Lo vi quince veces en vivo desde febrero de 2001, en Mendoza, hasta fines de 2010, en el Coliseo porteño y con mi amiga Dani. Después de él, no sé qué más ver. Igual sé que algo va a aparecer, no soy un nene boludo. Alguien lamerá algo de la magia que su último vuelo desparramó sobre el piso, y sabrá qué hacer con esa leche santa. Y así él volverá a estar, escondido en otra canción. Por eso fue tan grande, si no, su legado dorado no sería más que pochoclo en el programa de Tinelli.

Conocí la música de Spinetta en febrero de 1995, hace diecisiete abriles. Digo abriles y no años, porque su arte me huele a abril, tiene color de abril, textura y encanto de abril. Entré por "Pelusón Of Milk", el disco que trae "Seguir viviendo sin tu amor", el único hit de su carrera además de "Muchacha". Sin embargo, el tema que me prendó fue "Cielo de ti". Desde aquélla iluminación, mi vida no fue la misma. Franquear esa puerta que parece inhóspita e ingresar al Código Luis, me cambió para siempre. Y no exagero: en su obra hallé un refugio, una isla para mí.
Es que nadie nos salvará, pero el Flaco parecía que sí.
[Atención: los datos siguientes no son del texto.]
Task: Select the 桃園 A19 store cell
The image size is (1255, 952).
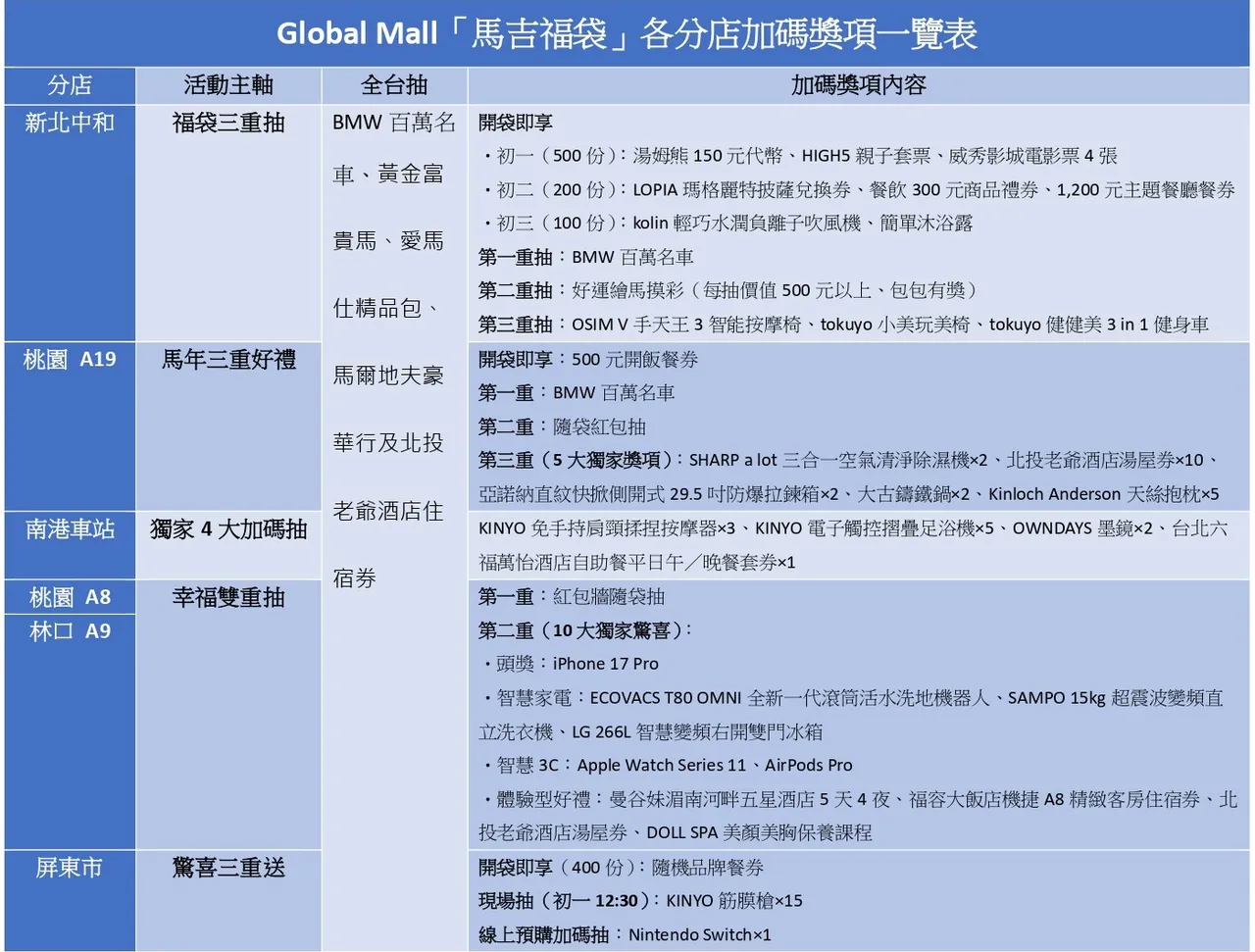Action: pyautogui.click(x=69, y=360)
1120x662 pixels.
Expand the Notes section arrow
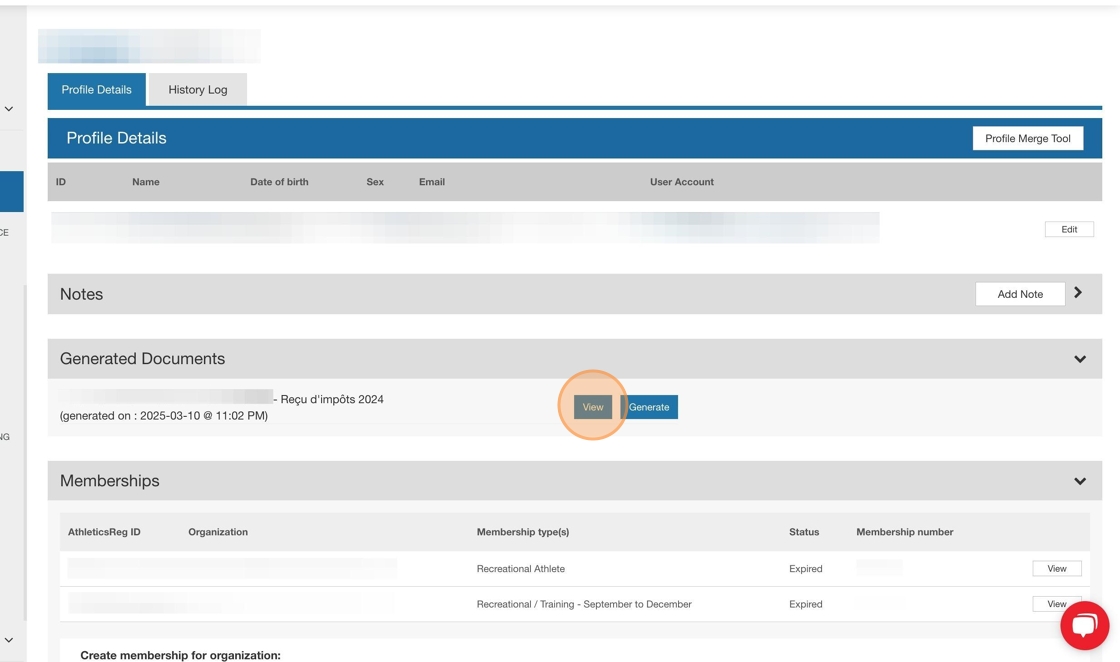tap(1078, 293)
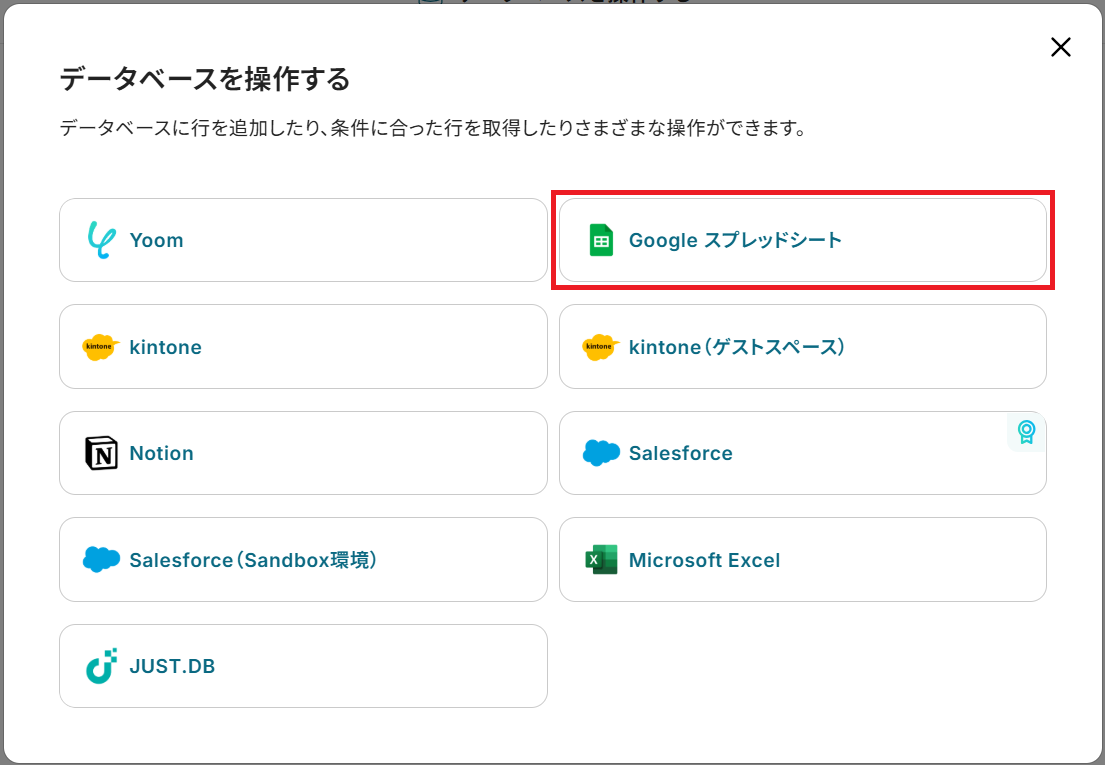This screenshot has width=1105, height=765.
Task: Click the kintone cloud icon
Action: coord(101,347)
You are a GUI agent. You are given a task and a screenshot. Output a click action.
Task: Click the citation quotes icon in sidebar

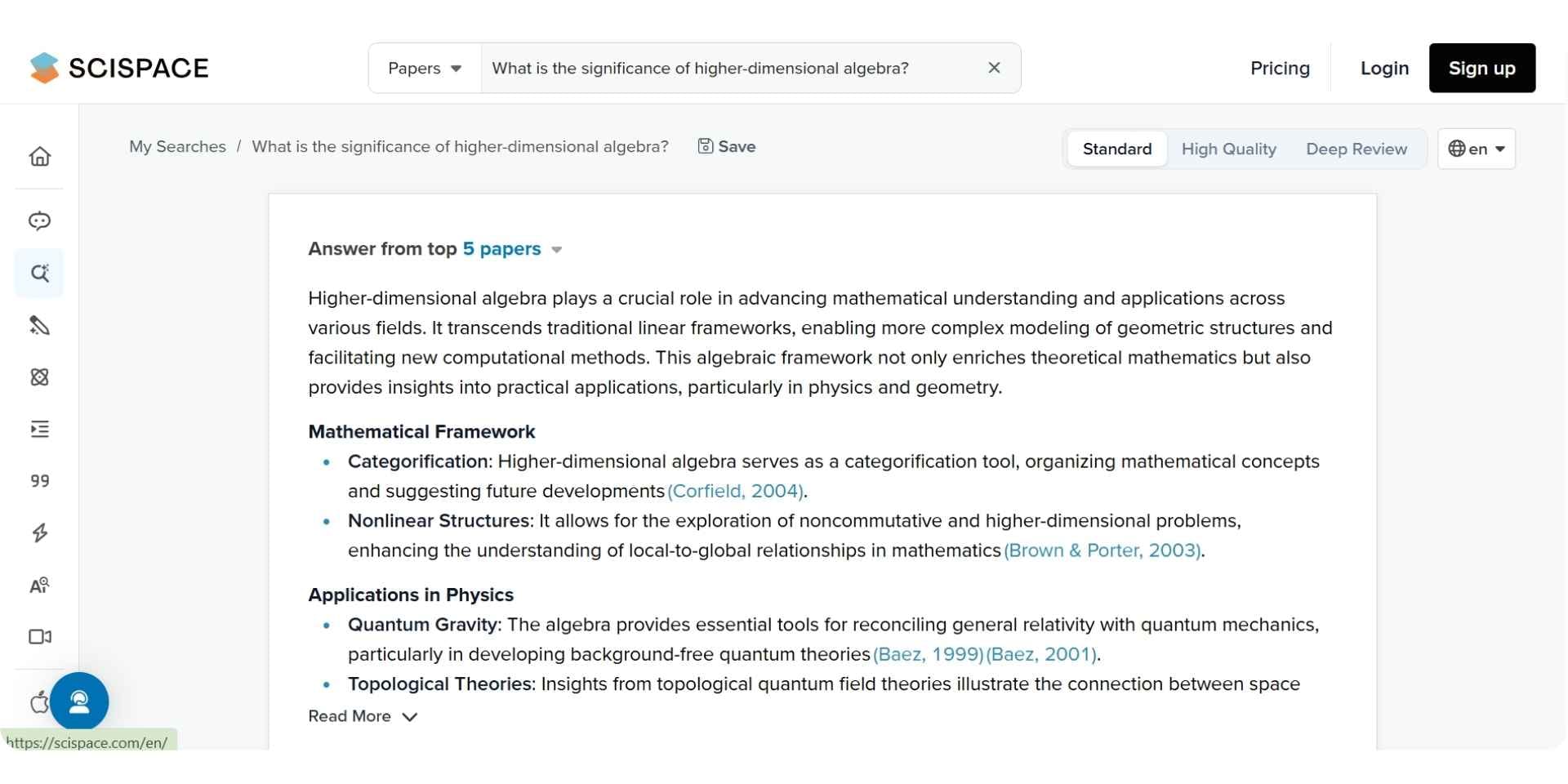coord(39,481)

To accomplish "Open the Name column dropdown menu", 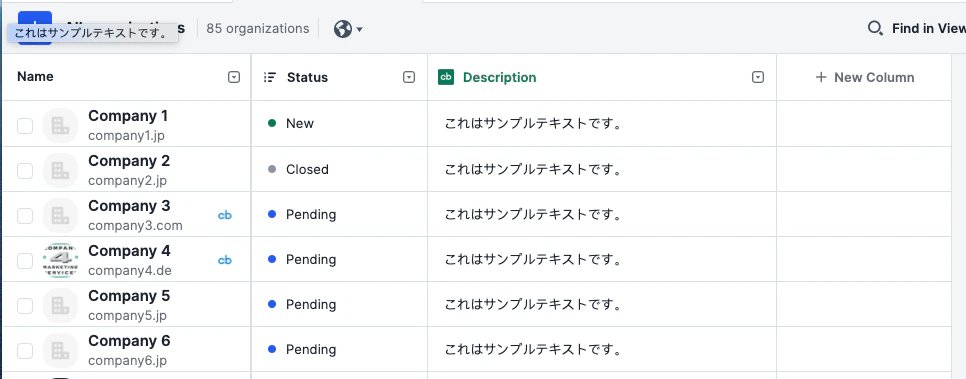I will coord(233,77).
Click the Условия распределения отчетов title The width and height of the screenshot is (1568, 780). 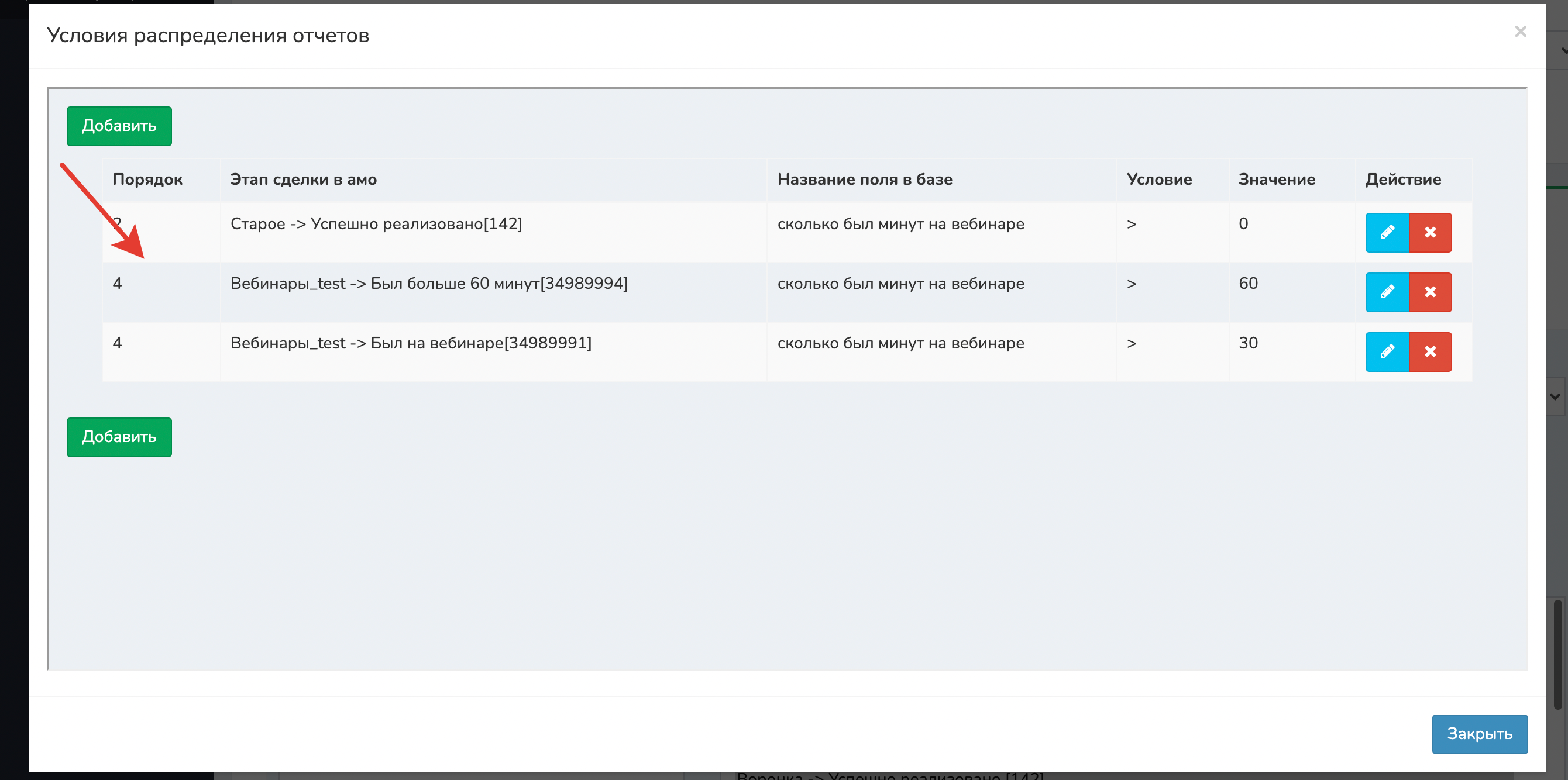208,35

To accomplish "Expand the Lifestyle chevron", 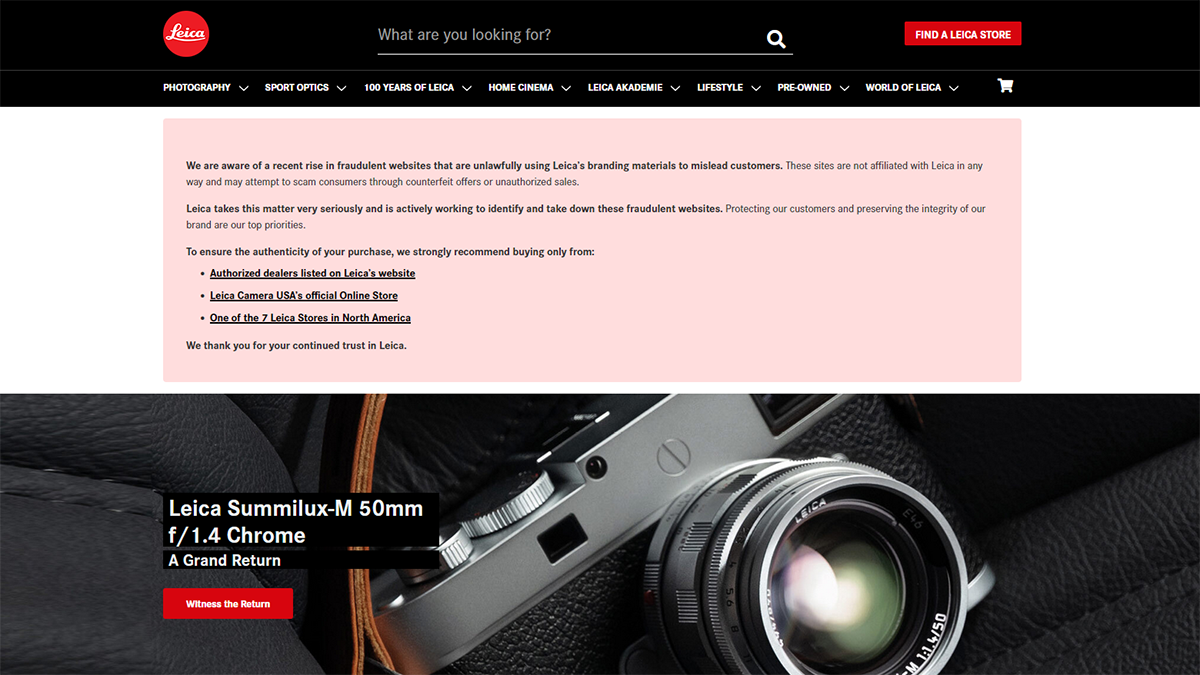I will click(x=755, y=88).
No quiero hacer más ruido, a Luis no le hubiera gustado tanta bambolla como la que ha sonado en estos días raros, estas tarde huérfanas. Ahora tendremos que seguir viviendo sin su amor, ya lo sabemos. Ahora sí que es el final de la pureza. Me quedo con el recuerdo de que en 1991, Spinetta compuso "Pelusón Of Milk" para esperar a Vera, su hija menor, que nacería ese año en su propia casa. El tema 14 de ese disco luminosamente básico que grabó casi en soledad es "Pies de atril". Y aún quedan mil muros en Berlín/desnúdate por ahora/hasta que salga el mar, le canta a su pequeña, que estaba floreciendo. Vive por mí/que yo partiré alguna vez/desde mis pies de atril, le pide finalmente a su retoño, todo ternura. Vivamos por él, ahora que acaba de partir desde sus pies de atril. Sigamos con él, aunque la luna gima mariposas, y no lo despidamos, que a un hombre alado no se lo despide.

Los ángeles no envejecen, por eso te fuiste temprano, querido Luis.

Yo me voy para la radio, mientras la tarde se oculta en un pañuelo. Por suerte el cielo está gris. Parece frágil y conmovido, y por unos siglos debería estar así.